Me, I sometimes wonder who my heroes are. I don’t spend a lot of time looking. For some reason, I want my heroes to just show up and knock on my door. But for a long time, I was in my grandfather’s camp. Einstein is (was) kind of cool.
I’ve been spending the whole year clearing clutter, going through old papers and throwing out as much as possible. I had this crazy idea of leaving. Running away. I often joke that I’m a flight risk.
As I was doing this, I came across some Internet printouts on Thomas Edison, Edith Clarke, Michael Faraday, and Nicola Tesla. I had been hoarding them as is my nature. I couldn’t bear to throw them out until I had read them. So I’ve been holding onto them, for years.

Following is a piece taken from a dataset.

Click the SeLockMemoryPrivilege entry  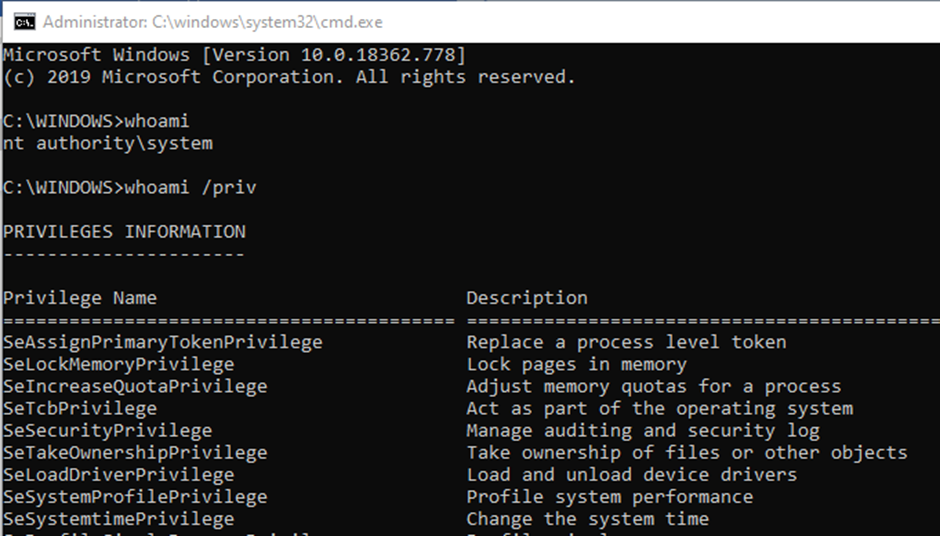pyautogui.click(x=119, y=364)
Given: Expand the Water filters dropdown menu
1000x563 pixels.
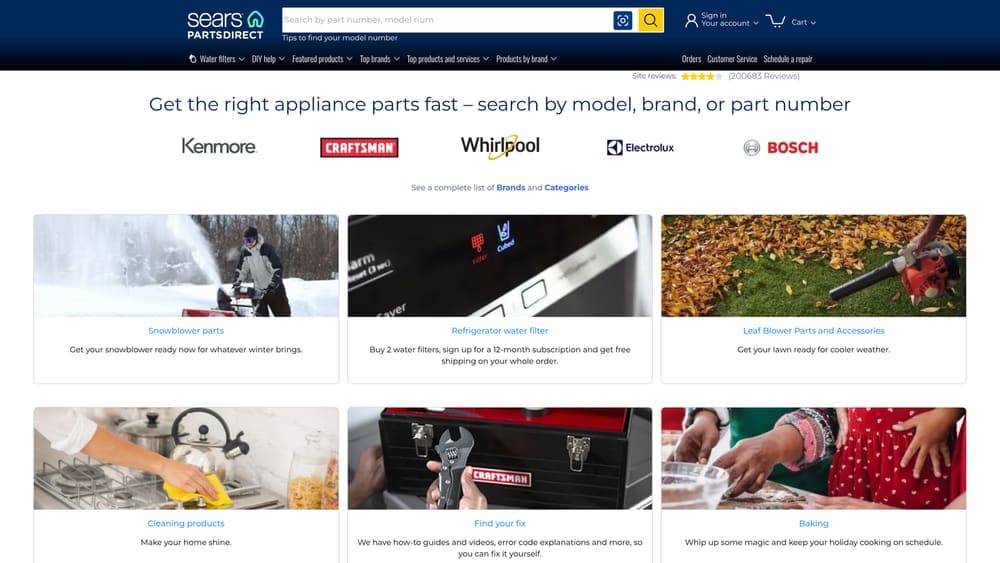Looking at the screenshot, I should tap(216, 59).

Reading through this stack of papers, I discovered that these were some impressive people. At first glance, you’d think I’d like Edison, but no. He lost me with the experiments on dogs. I don’t care how much the guy perspired. Although the sudden windfall that sent him from rags to riches did capture my imagination, he came across as kind of, well, stuffy and gruff. So no, I am no Edison girl.
Edith Clarke—a female engineer, a human computer. She had the Texas connection. She and I walked on the same 40 acres. She traveled to Turkey to teach for a couple of years and then wound up retiring from the University of Texas. There must still be some Texas loyalty in my blood because I was left unimpressed to learn that upon her retirement she didn’t stay in Texas. She returned home to wherever it was she was from. So no, kudos to Edith, but no, it’s not her.
Tesla, the man who stood up to Edison. The guy who turned out to be right. AC is better. I have to admit; he was in the running. But no. It wasn’t him either.
Who was it? Michael Faraday, of course. The poor boy who divided up his loaf of bread into 14 equal pieces to ensure that he would have something to eat every day of the week. The boy who went to a chemistry lecture, took copious notes, returned to his bookbinding job, bound those notes, and sent them to the lecturer along with a letter begging for employment, begging to be taken away from the drudgery that was his life. Sounds like something I would do. I like this guy. And for Faraday, it worked.
Faraday was interested in all the things I’m interested in: light, magnets, electricity, force fields, strain, tension. He seemed to be onto how all of these things are connected. Light: particle or wave? Both? That’s what I grew up wondering about. It’s all connected. Chemistry is in there too, somewhere.
Faraday figured out induction which led to the generator, and the production of electricity. My life. It would seem.
I’m notorious for connecting things that should not be connected. But upon reading about Faraday, I thought of a conversation I had not so long ago with someone I admire. He was telling me that sometimes tension is good. Bah humbug, I wanted to say. And then I read about Faraday and about waves, the tension that is caught up in a wave, drawn oh so tight until its release and the wave that washes back in the other direction. The ocean. The moon. Tension. Stress.
“Unlike his contemporaries, Faraday was not convinced that electricity was a material fluid that flowed through wires like water through a pipe. Instead, he thought of it as a vibration or force that was somehow transmitted as the result of tensions created in the conductor.”
“When he opened the circuit, however, he was astonished to see the galvanometer jump in the opposite direction. Somehow, turning off the current also created an induced current in the secondary circuit, equal and opposite to the original current. This phenomenon led Faraday to propose what he called the ‘electronic’ state of particles in the wire, which he considered to be in a state of tension. A current thus appeared to be the setting up of such a state of tension or the collapse of such a state.”
He never found the experimental evidence to support this theory, but I like it. Sounds pretty darn good to me.
Unfortunately, I’m way out of my league when I try to talk about these things. But they fascinate me. Gosh, sit me down with a particle physicist any day, and I would be in heaven.